→ **Exercise description**:
Whatever the records say, repeat them exactly as given.

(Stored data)
══════════

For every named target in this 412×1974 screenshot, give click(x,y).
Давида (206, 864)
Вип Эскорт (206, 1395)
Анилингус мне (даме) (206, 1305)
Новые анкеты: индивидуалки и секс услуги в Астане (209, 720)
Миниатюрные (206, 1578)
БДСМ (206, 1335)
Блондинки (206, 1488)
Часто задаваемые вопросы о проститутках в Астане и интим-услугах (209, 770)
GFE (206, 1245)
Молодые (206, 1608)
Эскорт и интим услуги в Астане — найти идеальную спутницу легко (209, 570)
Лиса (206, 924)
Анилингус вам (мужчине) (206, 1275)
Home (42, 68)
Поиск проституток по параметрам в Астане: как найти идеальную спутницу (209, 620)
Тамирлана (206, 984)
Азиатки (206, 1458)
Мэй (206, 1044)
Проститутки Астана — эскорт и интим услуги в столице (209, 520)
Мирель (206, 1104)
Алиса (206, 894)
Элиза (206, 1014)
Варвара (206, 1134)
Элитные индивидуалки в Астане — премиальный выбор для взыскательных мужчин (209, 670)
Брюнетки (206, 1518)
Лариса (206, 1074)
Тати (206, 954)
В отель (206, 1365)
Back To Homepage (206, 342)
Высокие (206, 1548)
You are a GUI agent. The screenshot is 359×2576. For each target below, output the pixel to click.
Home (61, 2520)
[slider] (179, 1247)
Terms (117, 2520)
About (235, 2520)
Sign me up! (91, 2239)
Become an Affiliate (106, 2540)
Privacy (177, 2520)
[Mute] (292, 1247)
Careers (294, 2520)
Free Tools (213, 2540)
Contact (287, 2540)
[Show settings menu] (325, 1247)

══════════

→ **Response to the exercise**:
For every named target in this 412×1974 screenshot, give click(x,y).
Давида (206, 864)
Вип Эскорт (206, 1395)
Анилингус мне (даме) (206, 1305)
Новые анкеты: индивидуалки и секс услуги в Астане (209, 720)
Миниатюрные (206, 1578)
БДСМ (206, 1335)
Блондинки (206, 1488)
Часто задаваемые вопросы о проститутках в Астане и интим-услугах (209, 770)
GFE (206, 1245)
Молодые (206, 1608)
Эскорт и интим услуги в Астане — найти идеальную спутницу легко (209, 570)
Лиса (206, 924)
Анилингус вам (мужчине) (206, 1275)
Home (42, 68)
Поиск проституток по параметрам в Астане: как найти идеальную спутницу (209, 620)
Тамирлана (206, 984)
Азиатки (206, 1458)
Мэй (206, 1044)
Проститутки Астана — эскорт и интим услуги в столице (209, 520)
Мирель (206, 1104)
Алиса (206, 894)
Элиза (206, 1014)
Варвара (206, 1134)
Элитные индивидуалки в Астане — премиальный выбор для взыскательных мужчин (209, 670)
Брюнетки (206, 1518)
Лариса (206, 1074)
Тати (206, 954)
В отель (206, 1365)
Back To Homepage (206, 342)
Высокие (206, 1548)
You are a GUI agent. The screenshot is 359×2576. For each target below, output the pixel to click.
Home (61, 2520)
[slider] (179, 1247)
Terms (117, 2520)
About (235, 2520)
Sign me up! (91, 2239)
Become an Affiliate (106, 2540)
Privacy (177, 2520)
[Mute] (292, 1247)
Careers (294, 2520)
Free Tools (213, 2540)
Contact (287, 2540)
[Show settings menu] (325, 1247)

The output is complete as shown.